FARMINGTON — With an enthusiastic group of students and parents showing up each week, a Country Club Elementary teacher is witnessing his summer running program grow.
Shannon Waller, a third-grade teacher, started the running program at the beginning of the 2012-13 school year with great success.
Using a path lining the perimeter of the grounds behind the school, Waller led his students at the beginning of each day for about 15 to 20 minutes. Waller said the students could barely run one lap (one-third mile), around the school's grounds at the beginning but by the end of the school year, they were running two to three miles a day.

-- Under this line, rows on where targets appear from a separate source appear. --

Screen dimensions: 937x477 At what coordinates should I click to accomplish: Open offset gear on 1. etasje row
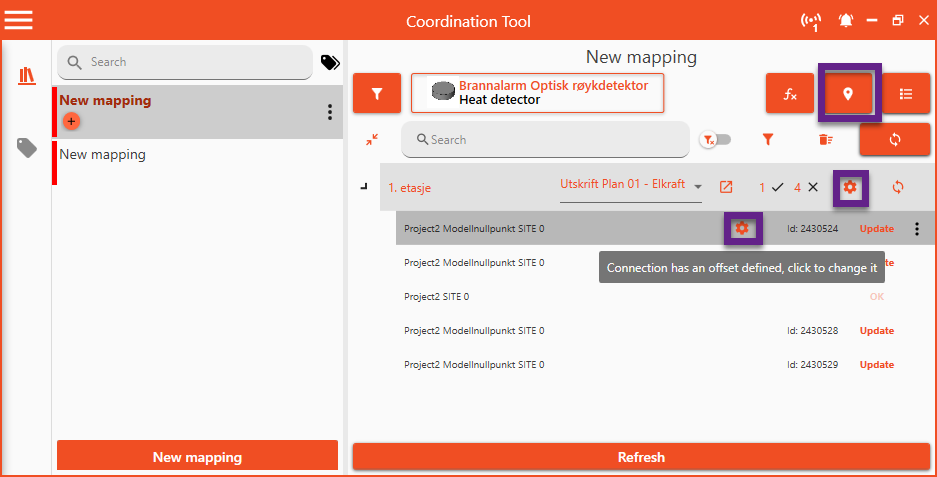click(x=850, y=187)
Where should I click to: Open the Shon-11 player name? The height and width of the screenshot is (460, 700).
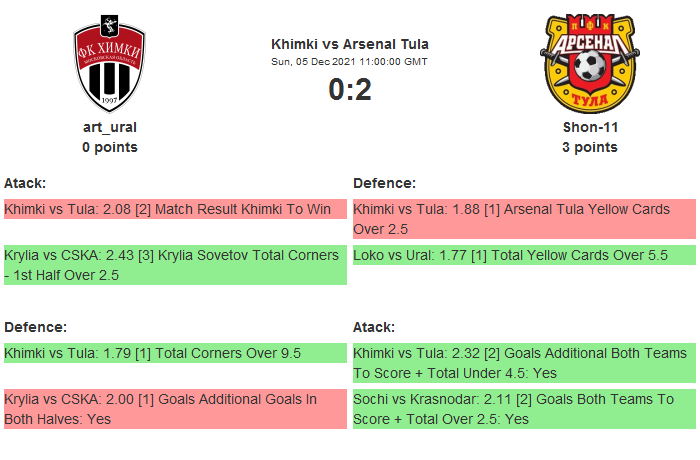click(589, 127)
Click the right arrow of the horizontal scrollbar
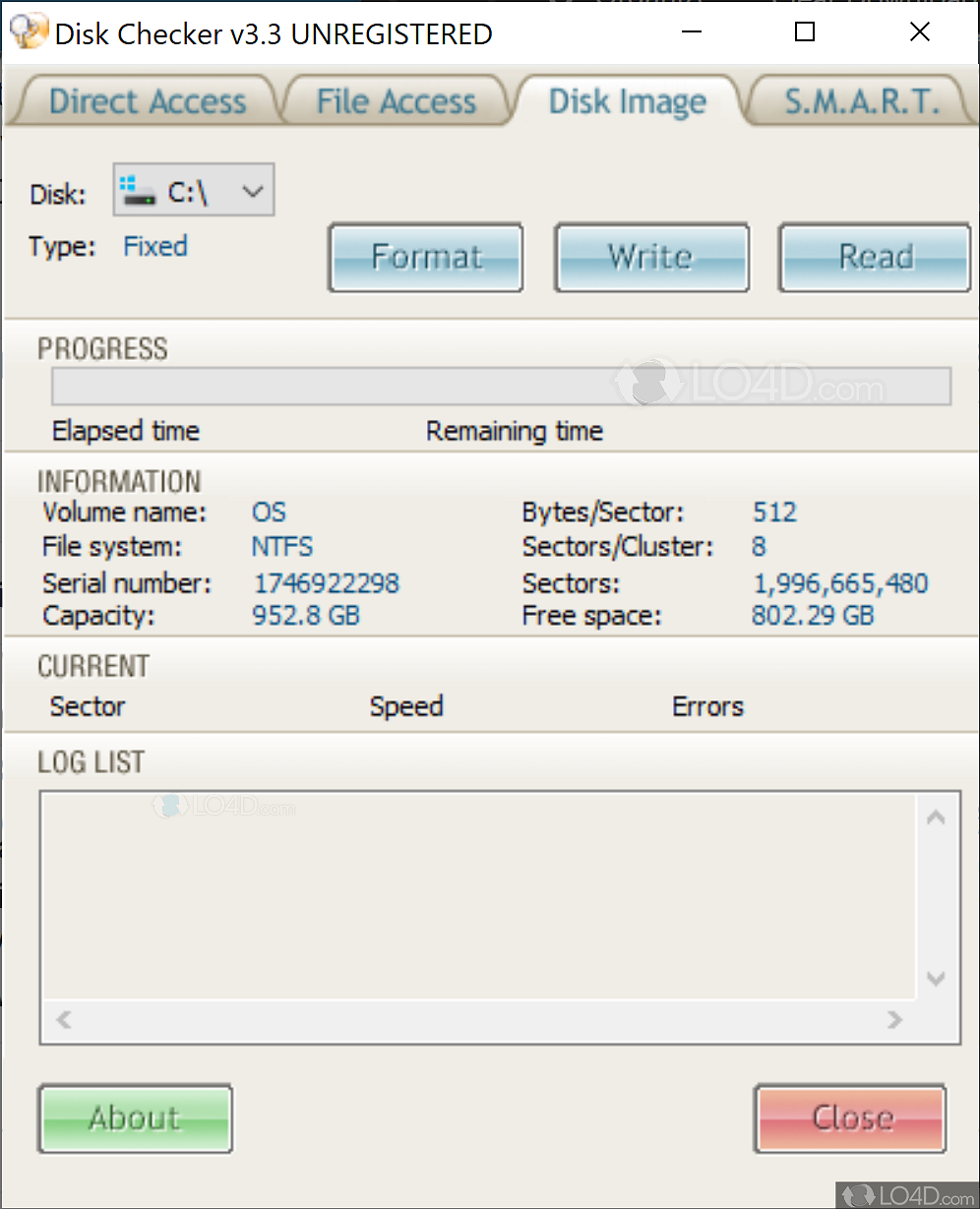This screenshot has height=1209, width=980. tap(894, 1020)
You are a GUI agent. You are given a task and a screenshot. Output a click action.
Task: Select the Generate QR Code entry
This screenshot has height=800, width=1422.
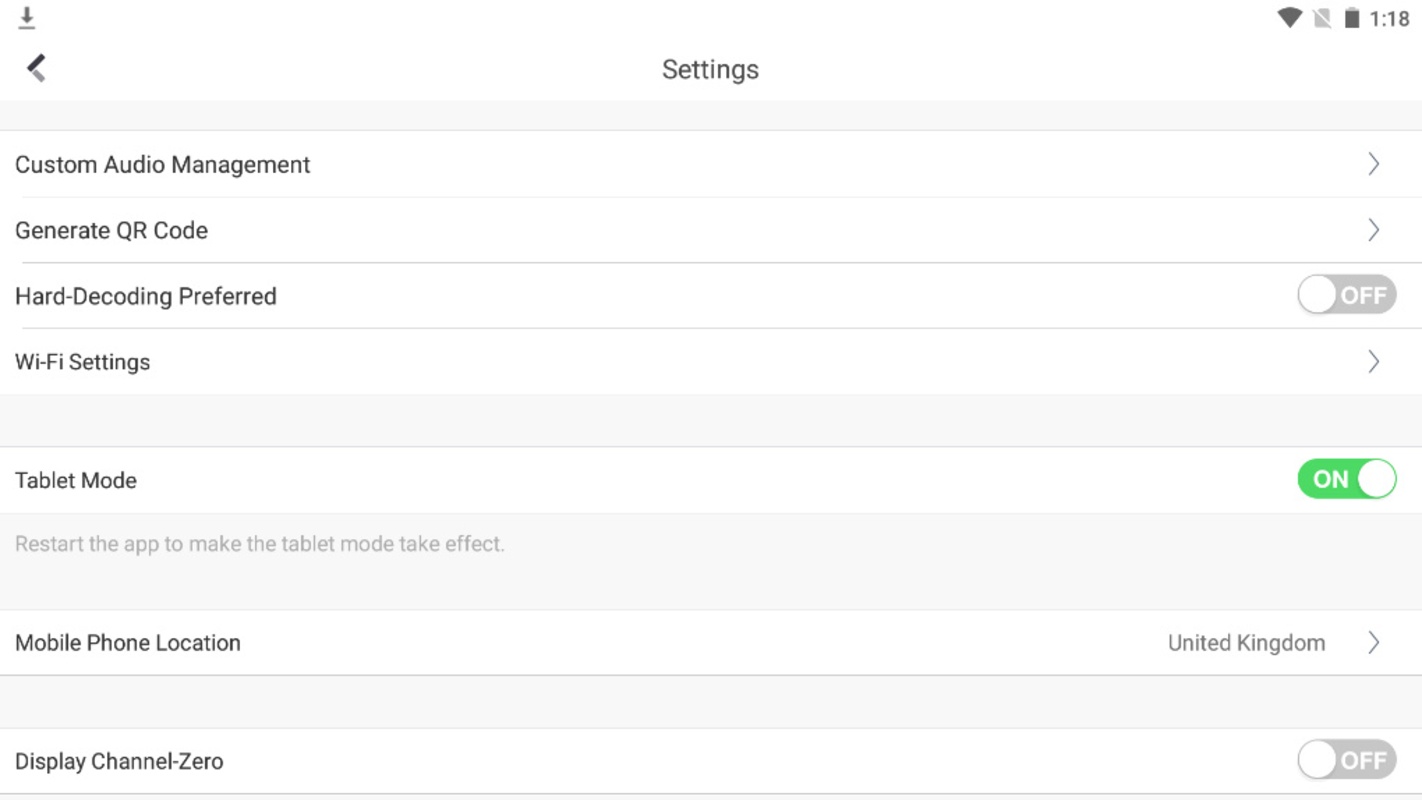tap(711, 230)
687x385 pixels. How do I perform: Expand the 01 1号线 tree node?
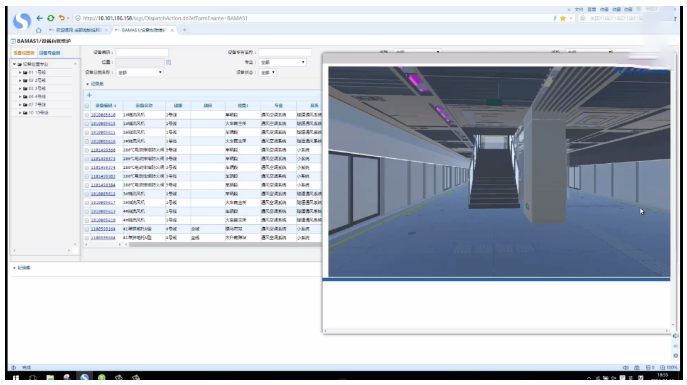20,72
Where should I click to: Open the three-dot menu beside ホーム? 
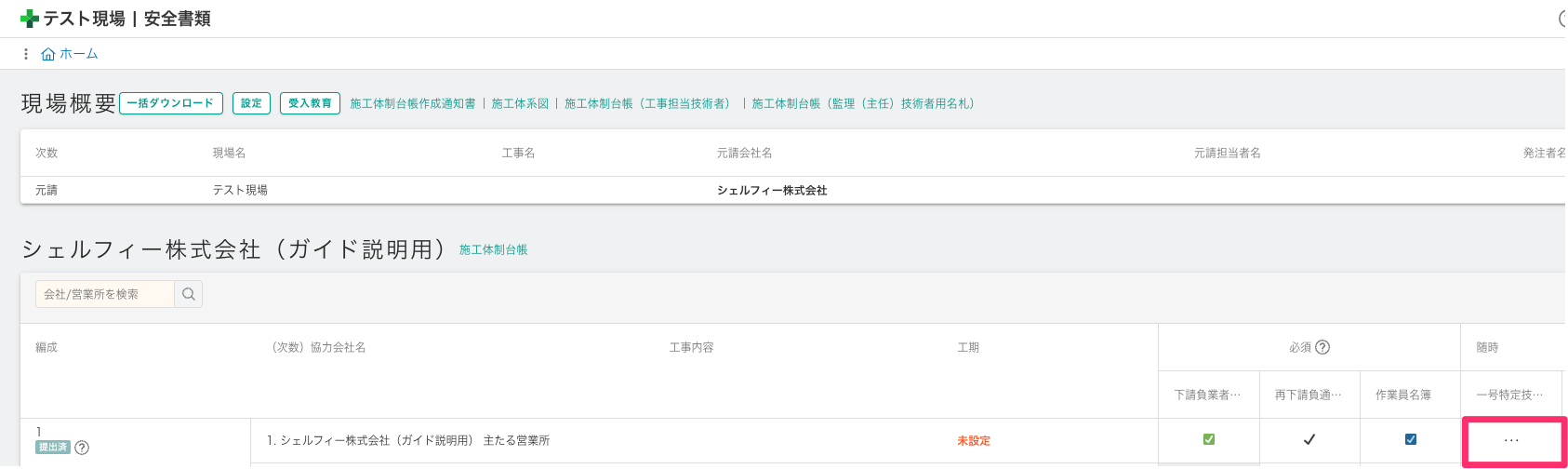point(26,54)
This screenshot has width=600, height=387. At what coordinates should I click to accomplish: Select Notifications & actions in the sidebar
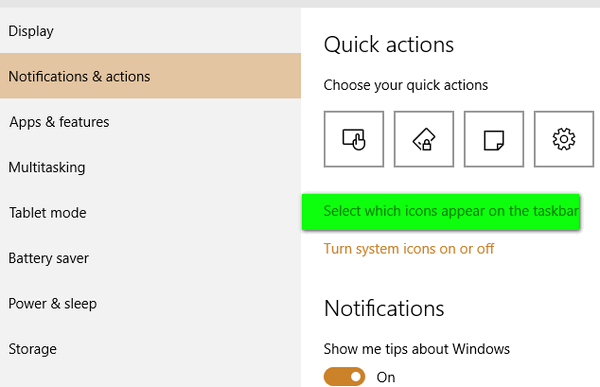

"I enjoyed, the kids I had in class, seeing how healthy they are and their habits and attitude about running and staying healthy has changed," Waller said. "It's phenomenal. Kids and adults come from the community, these kids that have been doing this, it's just amazing. It becomes a healthy habit for them."
As school broke for summer break, one student asked Waller to continue the program.
Carrie Thompson's son Jack was interested in running with his classmates during the summer, Carrie said. The group meets at 8 a.m. Monday through Thursday at Waller's classroom before setting out to the playground to stretch before running for about an hour.
Thompson has been working with Waller, running with the class each morning during the school year, acting as an unofficial girl's running coach.
"I've been a lifelong runner and cyclist and I just know the importance of exercise," Thompson said. "I think it's just so good for the kids, for their educational piece."
Waller said the group has increased from about eight people to about 30, consisting of students from elementary to high school and parents.
Nine-year-old Casey Anderson and his sister, seven-year-old Lauren, both said they love to exercise and think the program is a lot of fun.
"I just get to run with my friends," Lauren said.
Tesia McCarty has seen the positive effects of introducing running into Waller's classroom. Tesia has seen her daughter Milena become more self-confident as she adjusted to the running program.
"She didn't see herself as a runner and she thought she couldn't run. She ran a 5-K and she was running four miles at the end of the year and now she is pushing herself more," McCarty said. "She is doing something she didn't believe she could at the beginning of the year."
Waller was able to sign up nine of his students for the Goosebump 5-K race in February and has witnessed change from all of his students.
"Our special (education) teacher told me, 'You cannot believe what it did for them academically and socially," Waller said. "It just opened up the world for a lot of kids. Which I did not anticipate that happening."